## Research

Our research focuses on natural inspired methods in machine
learning. Neural networks, evolutionary algorithms, neuroevolution,
etc. We apply our algorithms in data mining and artificial
intelligence. We study ensembling approaches and meta-learning in
predictive modelling, recommender systems or data clustering.

Disadvantage of black-box modelling results from its
multidimensionality and complexity. Where the traditional modelling
methods fail due to the “curse of dimensionality” phenomenon,
inductive methods are capable to build reliable models.

To overcome the black-box disadvantage we recommend using the
visualisation of models' behaviour. We are developing several
visualization techniques that can be directly used for the visual
knowledge mining.
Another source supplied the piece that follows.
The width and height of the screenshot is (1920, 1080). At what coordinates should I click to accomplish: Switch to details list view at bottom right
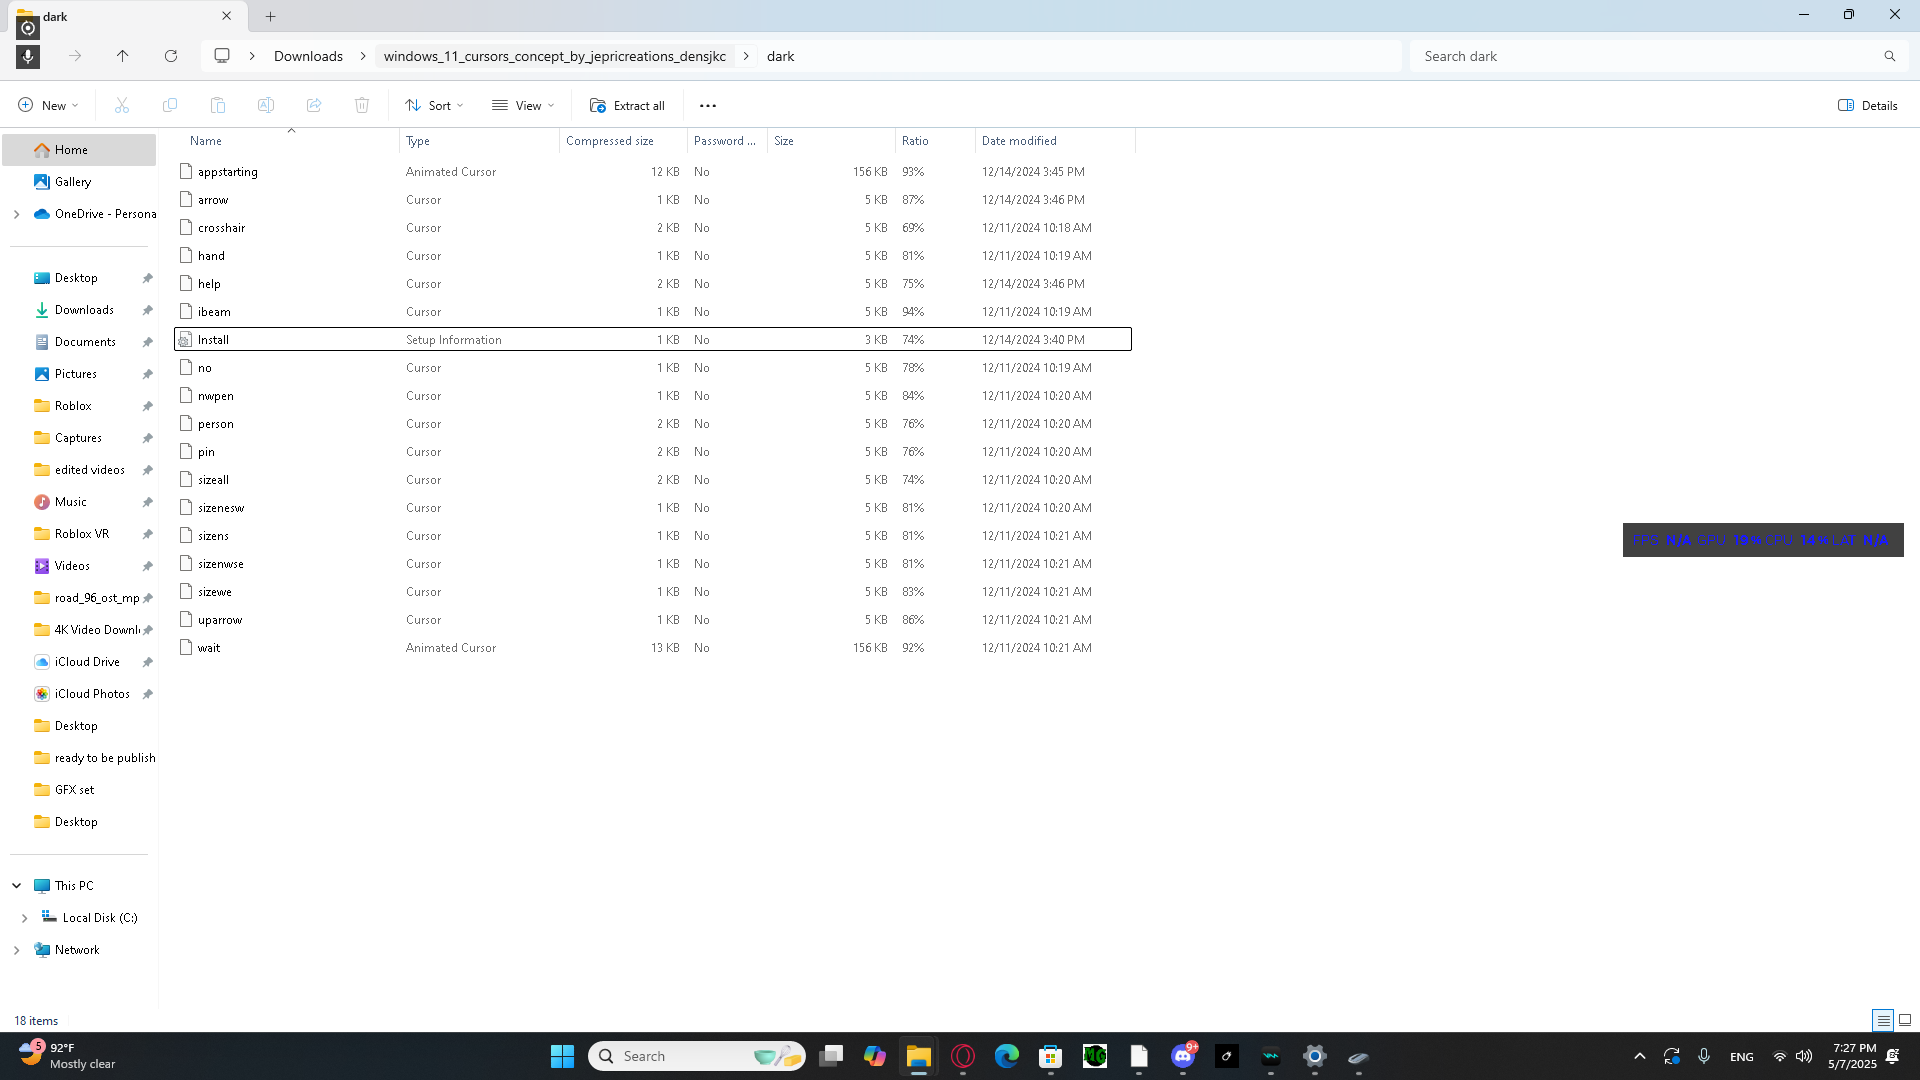coord(1883,1020)
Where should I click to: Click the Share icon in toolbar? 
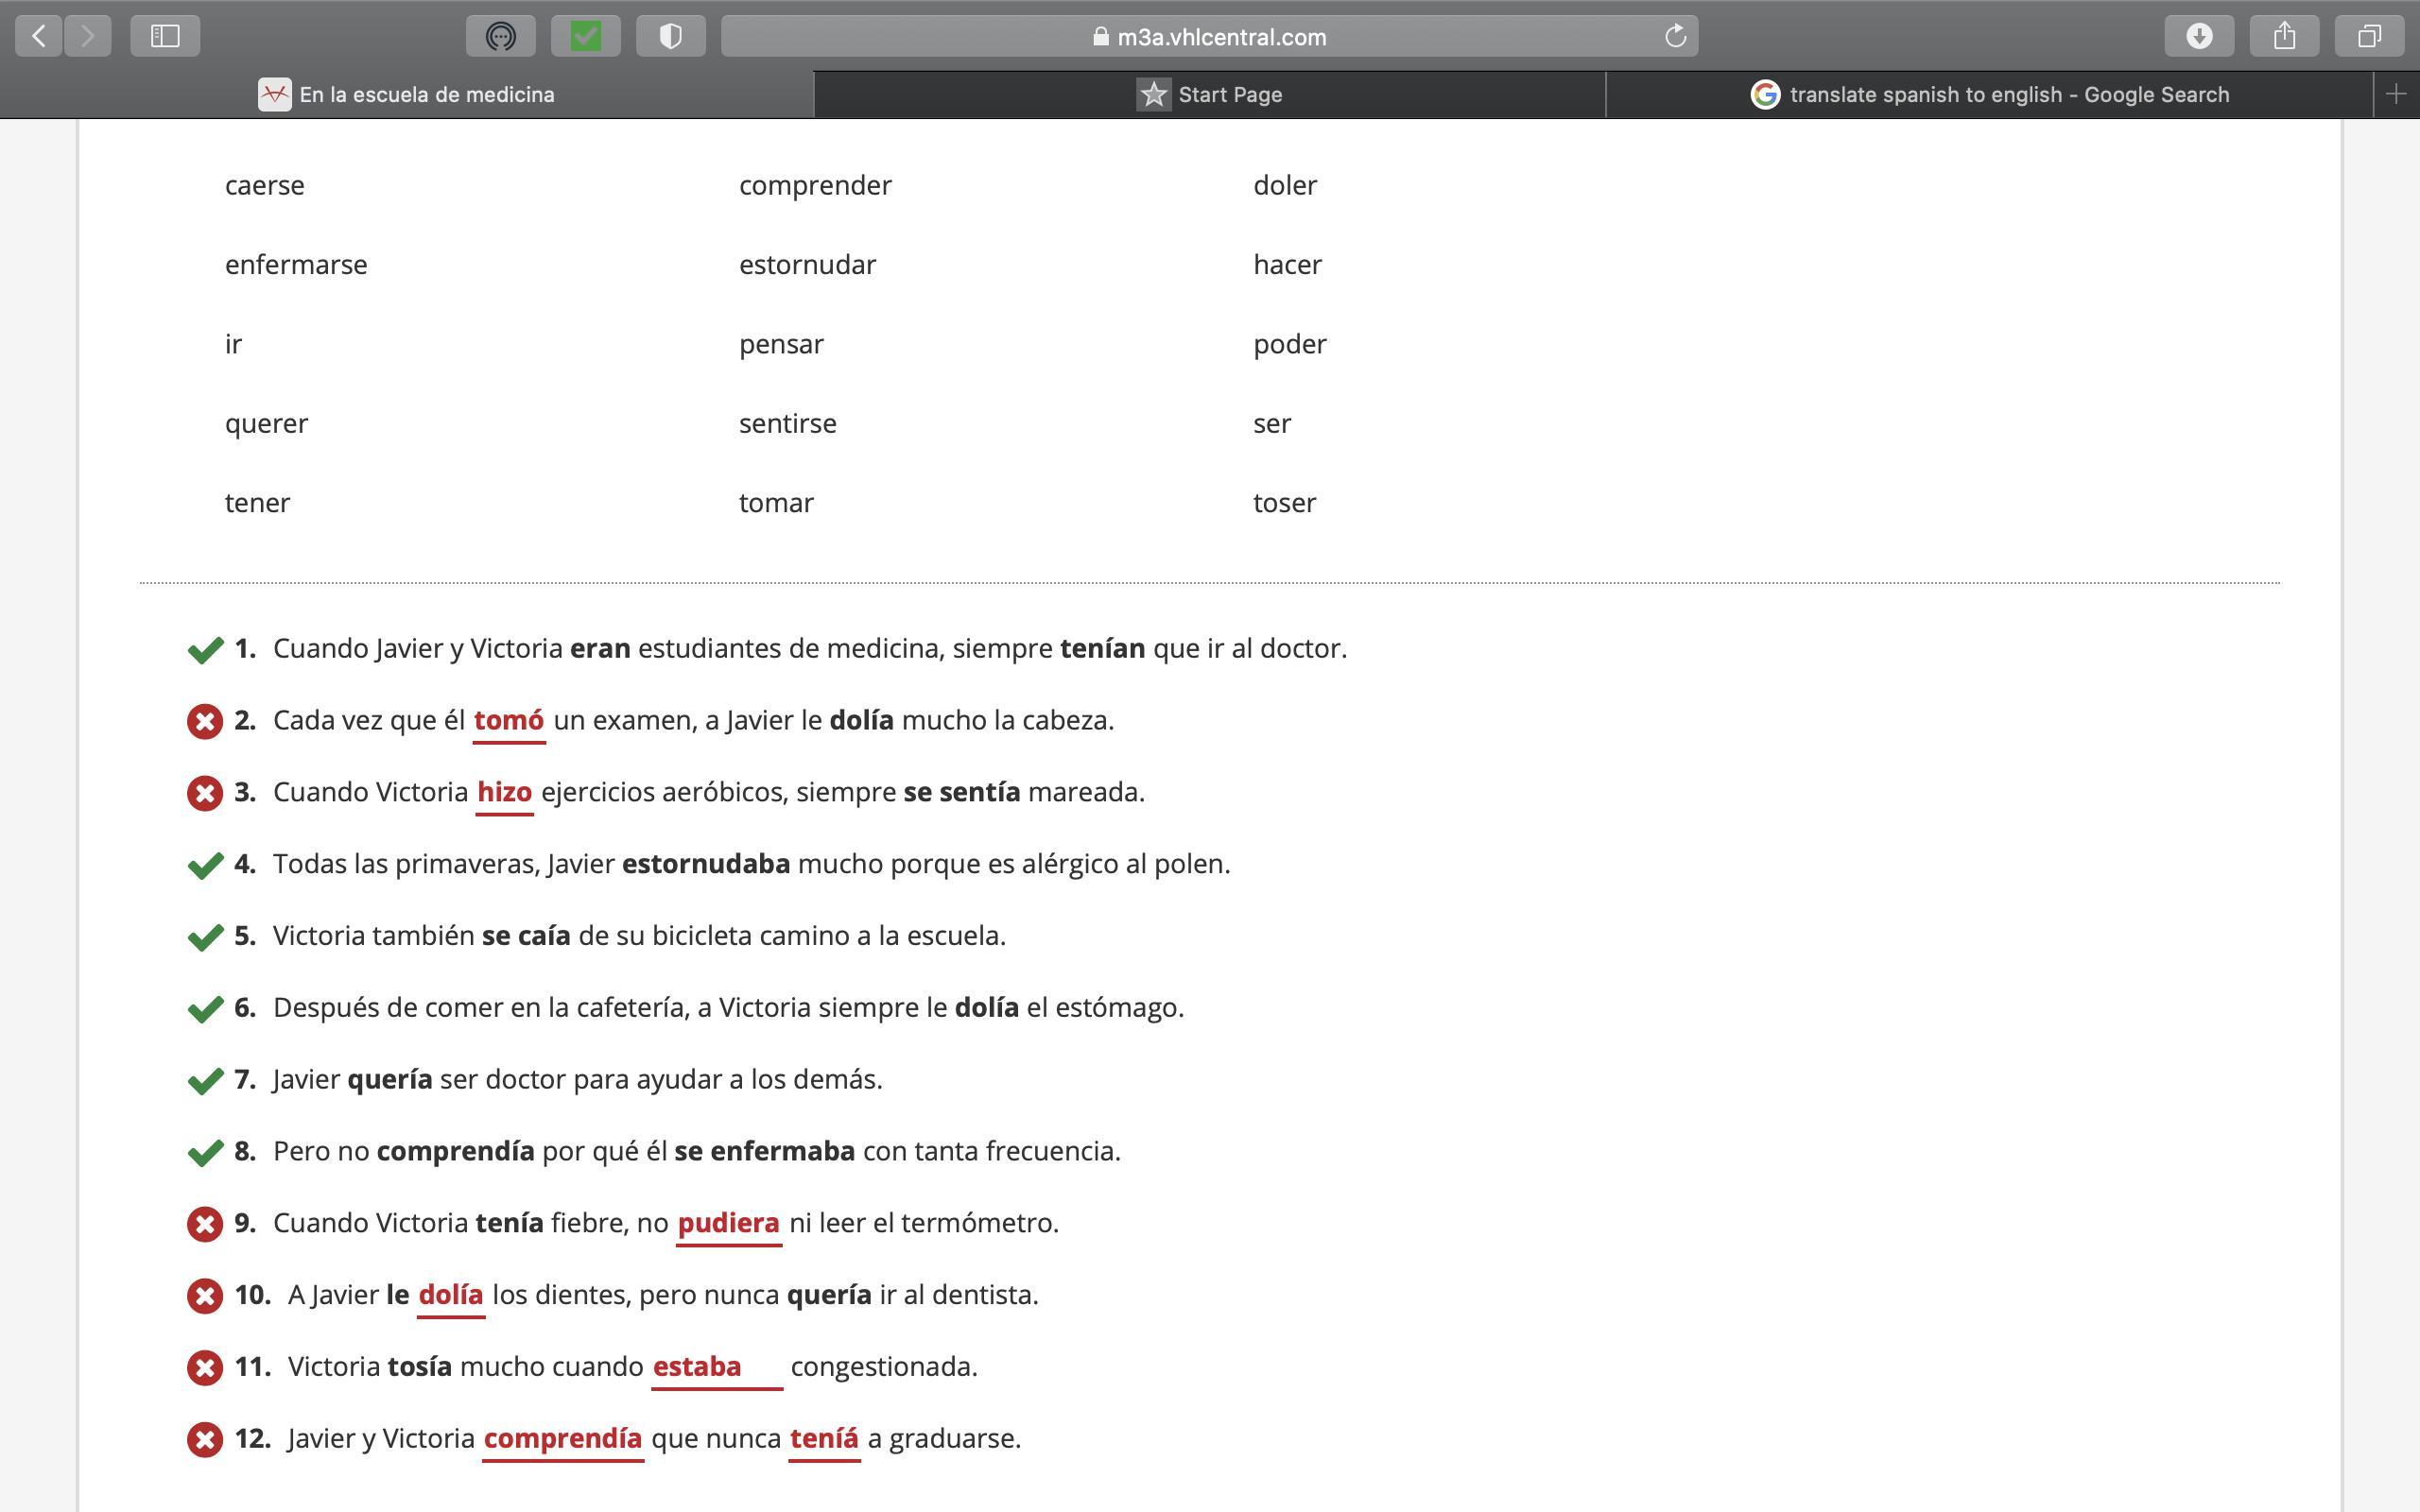point(2283,37)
Pictures showing models' behaviour are very
useful especially for complex systems, where math equations are not
interpretable any more.

Our research is concentrated also in the field of knowledge
extraction. It means that useful information hidden inside a
black-box model is found and represented in a comprehensible manner
(e.g. in form of simple math formula, or a figure).

For time context based data the recurrent type of artificial neural
network can be used. Combined with the appropriate visualisation
technique or with method of the finite state machine description
from the recurrent neural network behaviour extraction, it could
give us the new view to the data structure in time (knowledge
mining, see above). Combination of this recurrent networks theory
and its behaviour visualisation methods with fuzzy logic will be
the part of the next research.

Many signals produced in the real environment have temporal
meaning. Such signal should be modelled using systems suitable for
processing of signals instead of system for static and steady data.
One can perform tasks such as recognition of signals and their
parts, prediction of time series, control and reasoning based on a
generated model. We use statistical models such as Hidden Markov
Models and recurrent neural networks such as extensions of
Categorizing and Learning Module. Various visualization techniques
help us to understand the model and a sense of the modelled signal
and help a user to exploit them directly in future industrial
applications.

Hardware support for fast simulation of adaptive system like neural
networks is the next objective of our research. Objectives are to
find methods for optimization of simulation models with respect to
fast hardware implementation. Various approximations simplificating
models but preserving their major behaviour are used.